== To do ==
Using the records below, give the number of lines where the word "agent" appears, with no further output.

-- Task data follows --

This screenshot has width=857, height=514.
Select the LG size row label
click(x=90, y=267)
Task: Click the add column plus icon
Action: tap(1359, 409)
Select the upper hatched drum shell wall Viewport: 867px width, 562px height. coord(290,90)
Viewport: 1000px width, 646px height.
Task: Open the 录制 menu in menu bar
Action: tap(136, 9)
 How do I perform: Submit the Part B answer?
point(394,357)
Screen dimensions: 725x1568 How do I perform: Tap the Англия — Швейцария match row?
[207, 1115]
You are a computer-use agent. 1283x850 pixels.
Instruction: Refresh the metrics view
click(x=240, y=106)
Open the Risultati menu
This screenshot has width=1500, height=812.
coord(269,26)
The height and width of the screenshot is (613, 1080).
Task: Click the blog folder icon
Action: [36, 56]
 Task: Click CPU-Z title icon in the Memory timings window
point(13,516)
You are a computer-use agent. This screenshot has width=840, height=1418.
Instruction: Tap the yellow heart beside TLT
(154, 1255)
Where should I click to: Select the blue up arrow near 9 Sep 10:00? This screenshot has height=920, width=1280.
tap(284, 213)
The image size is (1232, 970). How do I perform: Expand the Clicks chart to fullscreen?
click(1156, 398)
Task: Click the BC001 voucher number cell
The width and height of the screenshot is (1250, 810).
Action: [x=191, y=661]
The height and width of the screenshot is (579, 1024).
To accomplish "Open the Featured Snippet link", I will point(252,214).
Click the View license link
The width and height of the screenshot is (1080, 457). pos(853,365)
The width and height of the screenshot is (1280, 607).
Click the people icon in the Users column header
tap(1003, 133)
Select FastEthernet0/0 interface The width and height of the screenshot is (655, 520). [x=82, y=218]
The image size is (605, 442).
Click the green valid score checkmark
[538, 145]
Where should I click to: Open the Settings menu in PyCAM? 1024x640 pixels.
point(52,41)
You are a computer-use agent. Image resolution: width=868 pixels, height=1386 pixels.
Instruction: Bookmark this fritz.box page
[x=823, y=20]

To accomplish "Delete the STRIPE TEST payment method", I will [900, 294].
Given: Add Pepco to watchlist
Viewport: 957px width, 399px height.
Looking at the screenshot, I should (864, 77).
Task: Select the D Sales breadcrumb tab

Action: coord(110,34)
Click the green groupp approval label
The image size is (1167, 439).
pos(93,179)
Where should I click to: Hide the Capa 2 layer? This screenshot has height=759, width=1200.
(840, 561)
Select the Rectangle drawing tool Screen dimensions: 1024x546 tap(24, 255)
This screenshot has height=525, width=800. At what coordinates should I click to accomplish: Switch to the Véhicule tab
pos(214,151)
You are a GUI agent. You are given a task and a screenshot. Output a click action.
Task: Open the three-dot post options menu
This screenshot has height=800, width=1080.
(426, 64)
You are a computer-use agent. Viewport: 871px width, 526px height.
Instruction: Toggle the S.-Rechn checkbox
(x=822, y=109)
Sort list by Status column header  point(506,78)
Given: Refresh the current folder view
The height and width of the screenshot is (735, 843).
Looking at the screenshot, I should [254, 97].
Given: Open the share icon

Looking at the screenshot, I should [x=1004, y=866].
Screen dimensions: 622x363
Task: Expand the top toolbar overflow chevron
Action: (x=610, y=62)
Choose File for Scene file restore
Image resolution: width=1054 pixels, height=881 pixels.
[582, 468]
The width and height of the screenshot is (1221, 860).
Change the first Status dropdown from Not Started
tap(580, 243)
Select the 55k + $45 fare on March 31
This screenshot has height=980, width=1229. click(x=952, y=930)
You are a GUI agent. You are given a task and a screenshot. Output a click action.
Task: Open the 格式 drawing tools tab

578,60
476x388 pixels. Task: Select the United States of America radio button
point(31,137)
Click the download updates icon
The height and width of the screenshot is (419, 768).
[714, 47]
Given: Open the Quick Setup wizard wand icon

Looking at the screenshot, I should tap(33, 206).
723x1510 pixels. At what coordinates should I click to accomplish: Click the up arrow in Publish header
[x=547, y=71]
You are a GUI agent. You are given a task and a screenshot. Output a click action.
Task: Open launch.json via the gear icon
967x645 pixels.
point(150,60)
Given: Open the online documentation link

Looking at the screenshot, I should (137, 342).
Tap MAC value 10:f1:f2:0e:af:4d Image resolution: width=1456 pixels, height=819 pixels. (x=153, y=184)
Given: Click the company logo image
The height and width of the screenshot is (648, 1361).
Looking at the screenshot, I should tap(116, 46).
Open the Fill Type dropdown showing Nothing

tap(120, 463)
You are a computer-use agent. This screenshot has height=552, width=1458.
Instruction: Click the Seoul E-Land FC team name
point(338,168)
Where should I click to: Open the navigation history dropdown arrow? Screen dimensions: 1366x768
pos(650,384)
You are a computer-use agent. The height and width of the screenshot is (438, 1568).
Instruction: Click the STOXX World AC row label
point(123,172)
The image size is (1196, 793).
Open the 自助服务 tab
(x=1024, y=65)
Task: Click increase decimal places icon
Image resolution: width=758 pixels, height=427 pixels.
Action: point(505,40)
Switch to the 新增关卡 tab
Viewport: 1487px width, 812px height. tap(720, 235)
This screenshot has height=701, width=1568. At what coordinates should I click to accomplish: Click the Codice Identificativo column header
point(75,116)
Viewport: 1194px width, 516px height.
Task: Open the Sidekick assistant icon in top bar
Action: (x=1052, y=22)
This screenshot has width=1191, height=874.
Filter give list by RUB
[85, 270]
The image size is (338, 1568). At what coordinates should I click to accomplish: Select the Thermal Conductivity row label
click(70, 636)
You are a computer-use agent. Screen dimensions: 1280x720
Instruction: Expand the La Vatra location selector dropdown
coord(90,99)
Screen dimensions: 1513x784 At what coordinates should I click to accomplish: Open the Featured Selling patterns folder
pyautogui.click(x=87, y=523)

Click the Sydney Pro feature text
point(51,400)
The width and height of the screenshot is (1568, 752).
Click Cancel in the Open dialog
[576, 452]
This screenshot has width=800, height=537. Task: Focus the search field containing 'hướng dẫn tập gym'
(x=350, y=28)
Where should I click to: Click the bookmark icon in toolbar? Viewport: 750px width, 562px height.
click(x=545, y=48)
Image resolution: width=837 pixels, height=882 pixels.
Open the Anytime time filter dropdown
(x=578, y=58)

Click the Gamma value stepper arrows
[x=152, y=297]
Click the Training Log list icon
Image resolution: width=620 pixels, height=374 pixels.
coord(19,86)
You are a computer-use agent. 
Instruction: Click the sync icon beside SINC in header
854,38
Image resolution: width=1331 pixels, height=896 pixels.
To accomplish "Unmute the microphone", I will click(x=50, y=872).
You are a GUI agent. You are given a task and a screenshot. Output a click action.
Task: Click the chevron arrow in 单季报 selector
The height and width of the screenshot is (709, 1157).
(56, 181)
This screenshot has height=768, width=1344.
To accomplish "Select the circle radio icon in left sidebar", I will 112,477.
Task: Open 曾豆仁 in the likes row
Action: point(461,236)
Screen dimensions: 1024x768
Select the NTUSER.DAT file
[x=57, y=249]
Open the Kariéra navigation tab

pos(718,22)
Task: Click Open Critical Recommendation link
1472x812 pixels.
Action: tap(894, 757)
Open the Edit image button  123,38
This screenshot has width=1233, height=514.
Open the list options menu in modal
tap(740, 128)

-- Task data concluded --

== Answer to this task ==
12